12 CLINICAL PHARMACOLOGY
Tenofovir exposures in HBV-infected pediatric subjects 2 years to less than 12 years of age receiving VIREAD 8 mg/kg of body weight (tablet or powder) up to a maximum dose of 300 mg were comparable to exposures achieved in HIV-1 infected adult subjects receiving identical doses.
14 CLINICAL STUDIES
14.5 Clinical Trial Results in Pediatric Subjects with Chronic Hepatitis B
In Trial 144, 89 HBeAg positive (96%) and negative (4%) subjects 2 years to less than 12 years of age with chronic HBV infection were treated with VIREAD 8 mg/kg up to a maximum dose of 300 mg (N=60) or placebo (N=29) once daily for 48 weeks. At trial entry, the mean HBV DNA was 8.1 log10 IU/mL and mean ALT was 123 U/L. There was an overall higher proportion in the VIREAD group with HBV DNA <400 copies/mL (69 IU/mL) and ALT normalization rate at Week 48 compared to the placebo group (see results below). There was no difference between treatment groups in those who achieved HBeAg loss or HBeAg seroconversion.

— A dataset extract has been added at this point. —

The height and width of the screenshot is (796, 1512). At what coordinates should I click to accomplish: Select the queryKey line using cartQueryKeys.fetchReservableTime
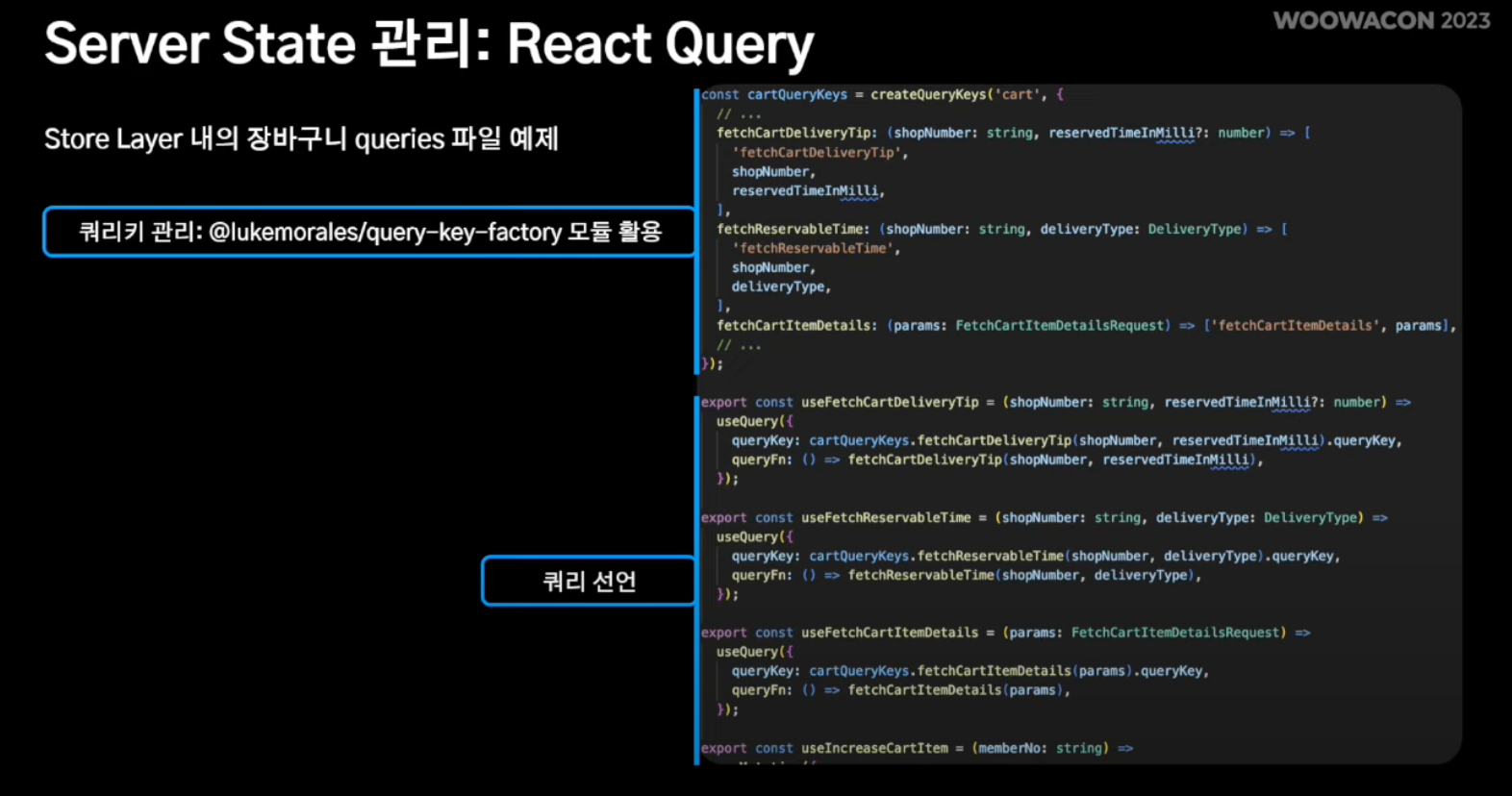point(1035,556)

Outcomes of Randomized Treatment (Trial 144) in Children 2 Years to <12 Years of Age At Week 48
- HBV DNA <400 copies/mL (69 IU/ml)
- VIREAD – 46/60 (77%)
- Placebo – 2/29 (7%)
- ALT Normalization
- VIREAD – 38/58 (66%)
- Placebo – 4/27 (15%)
- HBeAg loss
- VIREAD – 17/56 (30%)
- Placebo) – 8/29 (28%)
- HBeAg seroconversion
- VIREAD – 14/56 (25%)
- Placebo – 7/29 (24%)
In Trials 115 and 144, sequencing data from paired baseline and on treatment HBV isolates from subjects who received VIREAD were available for 14 of 15 subjects who had plasma HBV DNA ≥400 copies/mL No amino acid substitutions associated with resistance to VIREAD were identified in these isolates by Week 72 (Trial 115) or Week 48 (Trial 144).